**ATIVIDADE**
No texto sobre crianças trans, reescreva em forma de lista, de modo mais curto, o parágrafo que começa com "Temos de deixar as crianças serem", mantendo os fatos principais.

**TEXTO EM ESTUDO**
▬▬▬▬▬▬▬▬▬▬

Na minha cabeça eu responderia a todas essas perguntas com uma que os pais de Camille fizeram ao entrevistador: “E então?”. O que acontece se um “menino feminino”, ou uma “menina masculina” decidem mudar de sexo? Qual é o problema de apoiar as crianças durante esta transição? As pessoas têm tendência de ver as coisas desde o seu ponto de vista, mas esta situação não é sobre os outros. A ideia de mudar de sexo assusta a maior parte das pessoas que não são trans e é por isso mesmo (porque não está a acontecer com eles). Da mesma maneira que a comunidade transgénero não se conforma com a identidade que a sociedade lhe impôs.

Temos de deixar as crianças serem o que querem ser. Desde que me lembro, as pessoas sempre me disseram com toda a clareza que eu tinha que ser um menino e, apesar de todas as dificuldades a que a minha família foi sujeita, não o conseguiram. É impossível mudar a forma como crescem e se expressam os teus filhos, mas se não os apoias durante este longo caminho, podes provocar-lhes muitos estragos. Felizmente, a maioria dos pais que aparecem neste documentário parecem ter entendido essa mensagem, mas nem todos são assim e ser trans, em determinados contextos, pode ser um inferno.

Vários estudos demonstram que a maioria dos adultos têm memórias de serem transgénero já aos cinco anos de idade (uma idade em que a maioria sente a necessidade de escondê-lo). A ideia de que a sociedade não te aceita, porque és diferente, é a principal razão pela qual estas crianças reprimem os seus verdadeiros sentimentos. Se hoje em dia 94 por cento das pessoas que se submetem ao tratamento para mudar de sexo são adultos, isso significa que apenas 6 por cento são crianças que se aceitam como transgénero (tendo em conta que estes números estão a aumentar gradualmente). Ou seja, quase todos eles passam por este processo em silêncio.

Portanto, ignorar estes jovens em plena transição não deveria ser considerado um erro? É óbvio que todas as pessoas transgénero foram colocadas sob muita pressão para tentar esconder a sua orientação sexual, então, porque continuamos a acreditar que os jovens se vão arrepender da mudança quando crescerem? Não é uma situação semelhante à dos gays que se casaram com mulheres para ocultar a verdade?

▬▬▬▬▬▬▬▬▬▬

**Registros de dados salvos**
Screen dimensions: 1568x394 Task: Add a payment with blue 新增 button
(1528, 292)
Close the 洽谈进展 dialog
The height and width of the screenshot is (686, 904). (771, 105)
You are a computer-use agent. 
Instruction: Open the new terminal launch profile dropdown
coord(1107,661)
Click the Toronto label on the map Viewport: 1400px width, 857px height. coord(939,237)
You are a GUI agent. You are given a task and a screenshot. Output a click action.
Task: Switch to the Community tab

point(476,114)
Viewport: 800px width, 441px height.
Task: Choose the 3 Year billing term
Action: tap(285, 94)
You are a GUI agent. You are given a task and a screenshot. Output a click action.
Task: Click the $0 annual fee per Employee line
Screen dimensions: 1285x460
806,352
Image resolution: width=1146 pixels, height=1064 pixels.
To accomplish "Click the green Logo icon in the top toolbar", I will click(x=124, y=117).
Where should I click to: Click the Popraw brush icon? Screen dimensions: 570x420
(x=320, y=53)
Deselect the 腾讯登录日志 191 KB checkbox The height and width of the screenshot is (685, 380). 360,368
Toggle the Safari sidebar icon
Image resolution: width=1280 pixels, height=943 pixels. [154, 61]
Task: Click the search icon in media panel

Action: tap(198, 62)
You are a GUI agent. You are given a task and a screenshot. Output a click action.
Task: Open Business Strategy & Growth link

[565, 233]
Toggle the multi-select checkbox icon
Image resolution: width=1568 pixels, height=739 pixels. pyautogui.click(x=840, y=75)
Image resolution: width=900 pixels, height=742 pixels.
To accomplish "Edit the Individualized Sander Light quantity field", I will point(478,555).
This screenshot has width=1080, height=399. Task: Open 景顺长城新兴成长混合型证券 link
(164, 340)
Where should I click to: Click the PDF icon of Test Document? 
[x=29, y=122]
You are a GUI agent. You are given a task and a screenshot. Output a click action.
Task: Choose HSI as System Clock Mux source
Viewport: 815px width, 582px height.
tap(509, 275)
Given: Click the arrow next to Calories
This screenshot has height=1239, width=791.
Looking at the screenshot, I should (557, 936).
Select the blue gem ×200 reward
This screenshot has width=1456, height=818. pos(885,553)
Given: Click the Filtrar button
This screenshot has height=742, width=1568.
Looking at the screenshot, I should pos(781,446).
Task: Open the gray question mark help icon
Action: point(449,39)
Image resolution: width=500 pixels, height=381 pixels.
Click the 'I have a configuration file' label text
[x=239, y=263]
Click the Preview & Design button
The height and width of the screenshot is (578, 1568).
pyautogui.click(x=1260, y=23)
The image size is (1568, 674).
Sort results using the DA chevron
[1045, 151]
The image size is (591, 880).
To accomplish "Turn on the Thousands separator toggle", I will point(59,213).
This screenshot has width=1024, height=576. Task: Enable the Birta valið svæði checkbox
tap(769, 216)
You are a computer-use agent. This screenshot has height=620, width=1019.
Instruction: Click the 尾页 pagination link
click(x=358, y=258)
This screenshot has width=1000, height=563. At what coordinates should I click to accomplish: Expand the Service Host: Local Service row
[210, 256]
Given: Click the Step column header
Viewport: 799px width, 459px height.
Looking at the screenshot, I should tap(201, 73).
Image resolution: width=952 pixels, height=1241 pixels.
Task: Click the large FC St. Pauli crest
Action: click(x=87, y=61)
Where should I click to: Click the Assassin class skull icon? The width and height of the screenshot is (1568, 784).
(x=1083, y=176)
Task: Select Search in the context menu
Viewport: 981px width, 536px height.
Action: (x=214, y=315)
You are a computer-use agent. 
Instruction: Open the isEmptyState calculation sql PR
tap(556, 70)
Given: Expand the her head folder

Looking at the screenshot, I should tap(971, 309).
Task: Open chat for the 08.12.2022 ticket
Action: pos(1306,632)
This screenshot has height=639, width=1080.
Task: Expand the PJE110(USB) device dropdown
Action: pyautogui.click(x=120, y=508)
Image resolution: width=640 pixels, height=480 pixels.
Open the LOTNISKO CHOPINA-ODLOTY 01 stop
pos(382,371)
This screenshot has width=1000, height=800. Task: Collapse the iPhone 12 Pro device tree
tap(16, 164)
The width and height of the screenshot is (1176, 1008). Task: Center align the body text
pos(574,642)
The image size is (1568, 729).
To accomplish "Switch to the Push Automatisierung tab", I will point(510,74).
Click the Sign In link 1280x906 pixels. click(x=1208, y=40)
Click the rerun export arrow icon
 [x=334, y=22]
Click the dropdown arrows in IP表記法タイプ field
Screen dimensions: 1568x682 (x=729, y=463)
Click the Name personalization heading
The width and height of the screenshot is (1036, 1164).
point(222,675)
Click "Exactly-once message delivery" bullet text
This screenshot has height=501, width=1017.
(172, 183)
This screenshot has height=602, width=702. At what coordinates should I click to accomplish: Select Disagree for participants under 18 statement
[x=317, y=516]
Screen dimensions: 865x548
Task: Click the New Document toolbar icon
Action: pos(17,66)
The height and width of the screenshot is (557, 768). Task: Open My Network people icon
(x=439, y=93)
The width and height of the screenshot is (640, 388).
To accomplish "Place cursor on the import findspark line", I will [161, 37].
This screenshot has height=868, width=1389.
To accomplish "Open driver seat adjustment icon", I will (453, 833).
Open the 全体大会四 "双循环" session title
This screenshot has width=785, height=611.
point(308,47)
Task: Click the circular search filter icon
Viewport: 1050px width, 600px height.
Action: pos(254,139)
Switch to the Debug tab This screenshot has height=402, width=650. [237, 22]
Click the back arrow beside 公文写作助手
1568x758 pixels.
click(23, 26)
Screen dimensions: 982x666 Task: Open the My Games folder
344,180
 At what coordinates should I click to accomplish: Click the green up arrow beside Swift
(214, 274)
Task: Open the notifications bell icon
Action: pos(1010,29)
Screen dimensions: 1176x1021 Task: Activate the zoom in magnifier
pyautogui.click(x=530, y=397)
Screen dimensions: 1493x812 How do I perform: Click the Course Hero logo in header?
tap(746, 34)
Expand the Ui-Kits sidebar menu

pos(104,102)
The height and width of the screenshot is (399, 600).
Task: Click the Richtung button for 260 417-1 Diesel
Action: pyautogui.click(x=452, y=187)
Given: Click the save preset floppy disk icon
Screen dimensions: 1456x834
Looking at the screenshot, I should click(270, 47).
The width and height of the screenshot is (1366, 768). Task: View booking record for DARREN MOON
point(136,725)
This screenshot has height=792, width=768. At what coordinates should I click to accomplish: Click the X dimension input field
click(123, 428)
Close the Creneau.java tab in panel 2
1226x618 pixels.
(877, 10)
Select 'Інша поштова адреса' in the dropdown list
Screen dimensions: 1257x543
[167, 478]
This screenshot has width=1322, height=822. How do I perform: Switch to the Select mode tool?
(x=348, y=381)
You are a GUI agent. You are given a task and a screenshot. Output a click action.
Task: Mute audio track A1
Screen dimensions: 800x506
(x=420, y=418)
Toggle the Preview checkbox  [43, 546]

▬▬▬▬▬▬▬▬▬▬

**EXERCÍCIO RESOLVIDO**
- As crianças devem poder ser o que querem ser.
- Sempre me disseram com clareza que eu tinha de ser um menino, mas não conseguiram, apesar das dificuldades que a minha família passou.
- Não dá para mudar como os filhos crescem e se expressam, mas, sem apoio nesse longo caminho, eles podem sofrer muitos danos.
- A maioria dos pais do documentário parece ter entendido isso, mas nem todos são assim.
- Em certos contextos, ser trans pode ser um inferno.